***** Records for processing *****
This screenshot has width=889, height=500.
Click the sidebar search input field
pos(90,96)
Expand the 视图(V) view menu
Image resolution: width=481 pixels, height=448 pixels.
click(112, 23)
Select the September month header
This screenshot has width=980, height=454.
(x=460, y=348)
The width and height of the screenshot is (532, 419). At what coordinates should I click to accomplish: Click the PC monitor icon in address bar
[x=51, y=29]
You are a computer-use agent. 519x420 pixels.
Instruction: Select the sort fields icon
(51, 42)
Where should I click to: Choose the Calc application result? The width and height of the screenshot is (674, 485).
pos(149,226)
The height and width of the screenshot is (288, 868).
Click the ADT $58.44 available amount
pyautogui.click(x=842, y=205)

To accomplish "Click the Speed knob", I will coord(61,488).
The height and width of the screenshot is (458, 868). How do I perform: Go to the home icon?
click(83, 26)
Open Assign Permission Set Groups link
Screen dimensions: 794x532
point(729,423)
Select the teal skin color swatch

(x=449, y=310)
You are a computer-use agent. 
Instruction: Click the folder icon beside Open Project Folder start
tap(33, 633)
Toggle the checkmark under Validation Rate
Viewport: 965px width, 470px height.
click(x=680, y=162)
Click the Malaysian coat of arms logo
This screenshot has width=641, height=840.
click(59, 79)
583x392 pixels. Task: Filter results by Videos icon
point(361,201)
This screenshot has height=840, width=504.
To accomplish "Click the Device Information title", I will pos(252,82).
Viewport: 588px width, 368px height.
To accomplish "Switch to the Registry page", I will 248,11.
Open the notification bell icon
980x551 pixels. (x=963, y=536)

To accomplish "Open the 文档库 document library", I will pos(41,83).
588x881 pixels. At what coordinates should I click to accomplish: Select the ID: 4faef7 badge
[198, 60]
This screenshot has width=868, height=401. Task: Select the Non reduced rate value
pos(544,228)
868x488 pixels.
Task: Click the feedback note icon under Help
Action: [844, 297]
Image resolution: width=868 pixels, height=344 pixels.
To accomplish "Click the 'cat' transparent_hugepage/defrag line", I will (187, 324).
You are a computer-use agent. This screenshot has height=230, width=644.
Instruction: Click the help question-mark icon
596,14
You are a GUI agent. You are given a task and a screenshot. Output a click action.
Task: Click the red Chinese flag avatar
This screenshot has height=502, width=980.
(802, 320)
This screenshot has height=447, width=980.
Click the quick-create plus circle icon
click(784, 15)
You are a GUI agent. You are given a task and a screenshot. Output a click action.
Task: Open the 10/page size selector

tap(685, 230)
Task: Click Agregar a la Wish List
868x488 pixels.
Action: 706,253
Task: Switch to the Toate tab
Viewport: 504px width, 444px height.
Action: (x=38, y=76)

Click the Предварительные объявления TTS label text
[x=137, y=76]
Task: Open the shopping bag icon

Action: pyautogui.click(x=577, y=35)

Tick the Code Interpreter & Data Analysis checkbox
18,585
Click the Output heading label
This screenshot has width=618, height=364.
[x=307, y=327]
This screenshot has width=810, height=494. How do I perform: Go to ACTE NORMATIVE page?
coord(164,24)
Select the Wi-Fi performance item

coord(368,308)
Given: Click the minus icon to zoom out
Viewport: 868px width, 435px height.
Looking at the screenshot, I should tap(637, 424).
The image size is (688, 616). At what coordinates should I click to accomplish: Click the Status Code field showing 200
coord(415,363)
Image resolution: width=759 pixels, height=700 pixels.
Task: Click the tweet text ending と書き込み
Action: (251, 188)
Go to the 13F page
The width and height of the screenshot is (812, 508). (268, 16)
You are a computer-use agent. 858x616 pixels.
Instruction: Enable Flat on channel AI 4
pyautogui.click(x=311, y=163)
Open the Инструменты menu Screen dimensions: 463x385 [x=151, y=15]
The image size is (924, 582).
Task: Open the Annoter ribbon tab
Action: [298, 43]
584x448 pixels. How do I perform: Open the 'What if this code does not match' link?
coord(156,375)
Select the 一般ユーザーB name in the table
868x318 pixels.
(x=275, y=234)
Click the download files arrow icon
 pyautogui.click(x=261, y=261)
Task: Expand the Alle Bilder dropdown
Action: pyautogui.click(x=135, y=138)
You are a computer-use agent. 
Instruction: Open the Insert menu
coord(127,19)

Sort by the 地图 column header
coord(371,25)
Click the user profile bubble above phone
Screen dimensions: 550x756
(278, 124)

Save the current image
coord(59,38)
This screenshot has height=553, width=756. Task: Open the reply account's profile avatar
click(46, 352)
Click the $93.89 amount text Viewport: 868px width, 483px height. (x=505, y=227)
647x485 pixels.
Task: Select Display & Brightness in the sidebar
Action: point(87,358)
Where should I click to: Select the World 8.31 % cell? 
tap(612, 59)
*****
Copy out all of the data exactly, leaving nothing out.

→ Task result:
This screenshot has width=889, height=500.
Click the sidebar search input field
pos(90,96)
Expand the 视图(V) view menu
Image resolution: width=481 pixels, height=448 pixels.
click(112, 23)
Select the September month header
This screenshot has width=980, height=454.
(x=460, y=348)
The width and height of the screenshot is (532, 419). At what coordinates should I click to accomplish: Click the PC monitor icon in address bar
[x=51, y=29]
You are a computer-use agent. 519x420 pixels.
Instruction: Select the sort fields icon
(51, 42)
Where should I click to: Choose the Calc application result? The width and height of the screenshot is (674, 485).
pos(149,226)
The height and width of the screenshot is (288, 868).
Click the ADT $58.44 available amount
pyautogui.click(x=842, y=205)

To accomplish "Click the Speed knob", I will coord(61,488).
The height and width of the screenshot is (458, 868). How do I perform: Go to the home icon?
click(83, 26)
Open Assign Permission Set Groups link
Screen dimensions: 794x532
point(729,423)
Select the teal skin color swatch

(x=449, y=310)
You are a computer-use agent. 
Instruction: Click the folder icon beside Open Project Folder start
tap(33, 633)
Toggle the checkmark under Validation Rate
Viewport: 965px width, 470px height.
click(x=680, y=162)
Click the Malaysian coat of arms logo
This screenshot has width=641, height=840.
click(59, 79)
583x392 pixels. Task: Filter results by Videos icon
point(361,201)
This screenshot has height=840, width=504.
To accomplish "Click the Device Information title", I will pos(252,82).
Viewport: 588px width, 368px height.
To accomplish "Switch to the Registry page", I will 248,11.
Open the notification bell icon
980x551 pixels. (x=963, y=536)

To accomplish "Open the 文档库 document library", I will pos(41,83).
588x881 pixels. At what coordinates should I click to accomplish: Select the ID: 4faef7 badge
[198, 60]
This screenshot has width=868, height=401. Task: Select the Non reduced rate value
pos(544,228)
868x488 pixels.
Task: Click the feedback note icon under Help
Action: [844, 297]
Image resolution: width=868 pixels, height=344 pixels.
To accomplish "Click the 'cat' transparent_hugepage/defrag line", I will (187, 324).
You are a computer-use agent. This screenshot has height=230, width=644.
Instruction: Click the help question-mark icon
596,14
You are a GUI agent. You are given a task and a screenshot. Output a click action.
Task: Click the red Chinese flag avatar
This screenshot has height=502, width=980.
(802, 320)
This screenshot has height=447, width=980.
Click the quick-create plus circle icon
click(784, 15)
You are a GUI agent. You are given a task and a screenshot. Output a click action.
Task: Open the 10/page size selector

tap(685, 230)
Task: Click Agregar a la Wish List
868x488 pixels.
Action: 706,253
Task: Switch to the Toate tab
Viewport: 504px width, 444px height.
Action: (x=38, y=76)

Click the Предварительные объявления TTS label text
[x=137, y=76]
Task: Open the shopping bag icon

Action: pyautogui.click(x=577, y=35)

Tick the Code Interpreter & Data Analysis checkbox
18,585
Click the Output heading label
This screenshot has width=618, height=364.
[x=307, y=327]
This screenshot has width=810, height=494. How do I perform: Go to ACTE NORMATIVE page?
coord(164,24)
Select the Wi-Fi performance item

coord(368,308)
Given: Click the minus icon to zoom out
Viewport: 868px width, 435px height.
Looking at the screenshot, I should tap(637, 424).
The image size is (688, 616). At what coordinates should I click to accomplish: Click the Status Code field showing 200
coord(415,363)
Image resolution: width=759 pixels, height=700 pixels.
Task: Click the tweet text ending と書き込み
Action: (251, 188)
Go to the 13F page
The width and height of the screenshot is (812, 508). (268, 16)
You are a computer-use agent. 858x616 pixels.
Instruction: Enable Flat on channel AI 4
pyautogui.click(x=311, y=163)
Open the Инструменты menu Screen dimensions: 463x385 [x=151, y=15]
The image size is (924, 582).
Task: Open the Annoter ribbon tab
Action: [298, 43]
584x448 pixels. How do I perform: Open the 'What if this code does not match' link?
coord(156,375)
Select the 一般ユーザーB name in the table
868x318 pixels.
(x=275, y=234)
Click the download files arrow icon
 pyautogui.click(x=261, y=261)
Task: Expand the Alle Bilder dropdown
Action: pyautogui.click(x=135, y=138)
You are a computer-use agent. 
Instruction: Open the Insert menu
coord(127,19)

Sort by the 地图 column header
coord(371,25)
Click the user profile bubble above phone
Screen dimensions: 550x756
(278, 124)

Save the current image
coord(59,38)
This screenshot has height=553, width=756. Task: Open the reply account's profile avatar
click(46, 352)
Click the $93.89 amount text Viewport: 868px width, 483px height. (x=505, y=227)
647x485 pixels.
Task: Select Display & Brightness in the sidebar
Action: point(87,358)
Where should I click to: Select the World 8.31 % cell? 
tap(612, 59)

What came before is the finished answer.